> **Goal**:
Retype the material verbatim, covering everything from the line containing "Expand the Видеоадаптеры category" down to the line containing "pos(341,305)", with both of those lines included.

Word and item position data
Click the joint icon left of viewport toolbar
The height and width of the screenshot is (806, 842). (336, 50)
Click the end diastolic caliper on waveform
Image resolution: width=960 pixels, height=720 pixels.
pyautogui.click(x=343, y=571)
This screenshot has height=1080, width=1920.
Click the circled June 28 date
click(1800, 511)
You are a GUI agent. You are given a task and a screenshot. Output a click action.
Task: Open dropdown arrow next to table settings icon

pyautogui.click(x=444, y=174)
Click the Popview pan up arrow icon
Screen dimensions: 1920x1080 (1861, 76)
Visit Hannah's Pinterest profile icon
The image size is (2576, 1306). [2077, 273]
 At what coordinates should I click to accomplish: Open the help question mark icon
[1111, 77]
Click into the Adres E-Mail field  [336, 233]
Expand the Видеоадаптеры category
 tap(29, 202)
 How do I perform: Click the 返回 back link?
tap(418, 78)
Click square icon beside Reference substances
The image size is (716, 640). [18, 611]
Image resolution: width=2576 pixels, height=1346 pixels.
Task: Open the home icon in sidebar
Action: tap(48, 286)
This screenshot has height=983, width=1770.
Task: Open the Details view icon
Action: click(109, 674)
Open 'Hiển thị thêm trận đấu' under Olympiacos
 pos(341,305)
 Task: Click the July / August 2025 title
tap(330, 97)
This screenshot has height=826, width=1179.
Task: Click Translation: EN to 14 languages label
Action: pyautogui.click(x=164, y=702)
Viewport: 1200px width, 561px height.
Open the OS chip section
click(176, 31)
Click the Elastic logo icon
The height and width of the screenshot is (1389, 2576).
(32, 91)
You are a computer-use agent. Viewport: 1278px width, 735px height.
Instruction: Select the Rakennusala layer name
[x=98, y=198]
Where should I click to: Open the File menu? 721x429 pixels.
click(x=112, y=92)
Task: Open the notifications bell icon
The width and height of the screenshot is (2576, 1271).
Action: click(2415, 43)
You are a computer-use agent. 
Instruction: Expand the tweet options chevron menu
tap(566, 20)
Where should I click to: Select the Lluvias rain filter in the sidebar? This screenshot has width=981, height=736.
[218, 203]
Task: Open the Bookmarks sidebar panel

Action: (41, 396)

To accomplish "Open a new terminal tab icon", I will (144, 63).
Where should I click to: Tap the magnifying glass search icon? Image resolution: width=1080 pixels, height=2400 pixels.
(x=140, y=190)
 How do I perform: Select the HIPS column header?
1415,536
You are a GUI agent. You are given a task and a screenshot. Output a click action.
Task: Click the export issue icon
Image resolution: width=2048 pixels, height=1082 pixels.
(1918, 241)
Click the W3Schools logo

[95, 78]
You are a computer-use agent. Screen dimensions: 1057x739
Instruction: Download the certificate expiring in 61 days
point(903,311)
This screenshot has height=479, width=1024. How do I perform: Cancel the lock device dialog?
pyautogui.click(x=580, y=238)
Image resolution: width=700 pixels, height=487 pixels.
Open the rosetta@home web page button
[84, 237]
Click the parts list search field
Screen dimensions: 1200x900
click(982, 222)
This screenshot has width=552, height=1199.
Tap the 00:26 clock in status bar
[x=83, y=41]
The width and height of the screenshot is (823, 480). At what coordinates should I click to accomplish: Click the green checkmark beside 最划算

> **Written response**:
Expand the Видеоадаптеры category
 tap(29, 202)
 How do I perform: Click the 返回 back link?
tap(418, 78)
Click square icon beside Reference substances
The image size is (716, 640). [18, 611]
Image resolution: width=2576 pixels, height=1346 pixels.
Task: Open the home icon in sidebar
Action: tap(48, 286)
This screenshot has height=983, width=1770.
Task: Open the Details view icon
Action: click(109, 674)
Open 'Hiển thị thêm trận đấu' under Olympiacos
 pos(341,305)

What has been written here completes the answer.